--- TASK ---
Start at the line in the entries below that contains "552x121 pixels. How", stop at the line that contains "This screenshot has height=882, width=544.", and output exactly the lines in that span, both ends included.

--- SUPPLIED DATA ---
==============================

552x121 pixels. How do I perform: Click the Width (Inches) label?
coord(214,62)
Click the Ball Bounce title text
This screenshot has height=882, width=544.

==============================

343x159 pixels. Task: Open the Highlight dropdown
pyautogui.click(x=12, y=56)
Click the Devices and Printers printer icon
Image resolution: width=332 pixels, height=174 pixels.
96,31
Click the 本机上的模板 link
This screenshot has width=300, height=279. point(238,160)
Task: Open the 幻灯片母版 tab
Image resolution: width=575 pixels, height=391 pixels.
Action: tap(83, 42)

==============================

--- ANSWER FOR THIS EXERCISE ---
552x121 pixels. How do I perform: Click the Width (Inches) label?
coord(214,62)
Click the Ball Bounce title text
This screenshot has height=882, width=544.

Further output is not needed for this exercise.